Le 13 mars 2023, le protocole de prêt Euler Finance a été exploité pour environ 197 M$. Presque tout a été restitué par l'attaquant au cours du mois suivant, en faisant le plus gros exploit récupéré sur Ethereum à l'époque.

Ce qui s'est passé

Euler exposait une fonction donateToReserves qui permettait à tout détenteur d'eTokens de les donner aux réserves du protocole. La fonction décrémentait le solde du donateur mais n'exécutait pas de health check sur la position résultante du donateur.

En prenant un prêt flash, en déposant comme collatéral, en empruntant contre lui, puis en donnant une tranche de son solde d'eTokens, un attaquant pouvait pousser son propre compte sous l'eau exprès. Il se liquidait ensuite lui-même dans la même transaction, exploitant la récompense de liquidation à rabais d'Euler pour extraire plus de valeur qu'il n'en avait mis.

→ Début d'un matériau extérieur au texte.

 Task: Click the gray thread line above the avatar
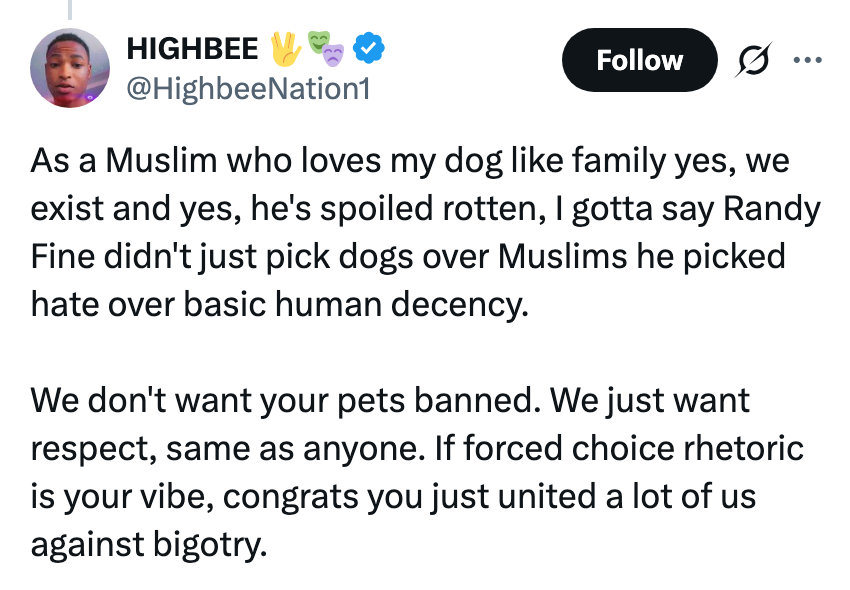click(70, 10)
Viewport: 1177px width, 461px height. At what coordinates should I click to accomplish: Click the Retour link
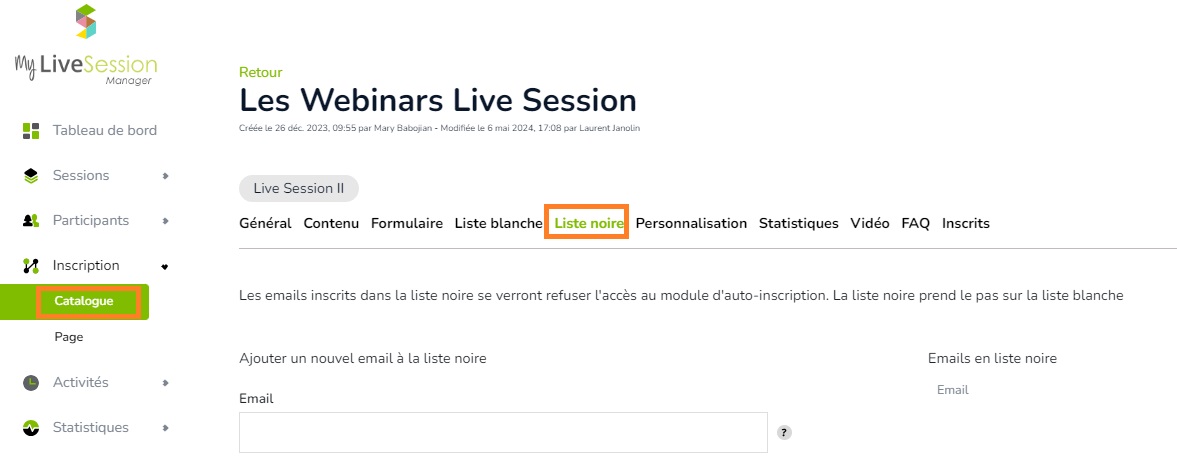point(260,72)
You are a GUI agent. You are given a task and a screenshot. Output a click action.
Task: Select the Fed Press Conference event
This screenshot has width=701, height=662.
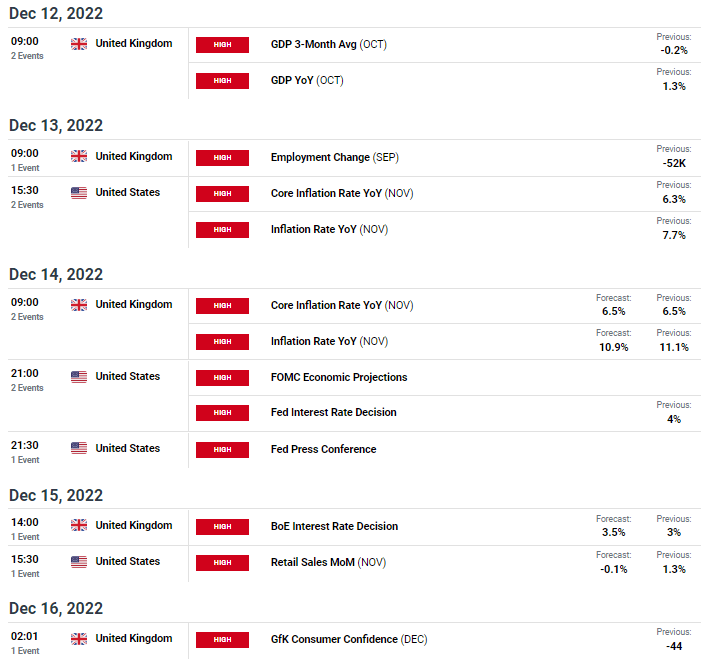323,449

La répétition en boucle drainait les pools de prêt.

Conséquences

• L'équipe Euler a suspendu les contrats en quelques heures et a entamé une négociation on-chain avec l'attaquant.
• L'attaquant a restitué tous les fonds — environ 197 M$ — au cours des semaines suivantes, invoquant un regret apparent. Le cas reste inhabituel parmi les grands exploits DeFi.
• Euler a publié un post-mortem détaillé et a depuis redéployé avec des contrats ré-audités.

Pourquoi c'est important

Le bug n'était pas dans les prêts flash, les oracles ou la logique de liquidation — tous fonctionnaient correctement. La faille était un invariant manquant unique : chaque fonction qui modifie le solde d'un utilisateur doit appeler le même helper de health check. Plusieurs protocoles de prêt ont audité leurs codebases pour des omissions analogues dans les semaines qui ont suivi.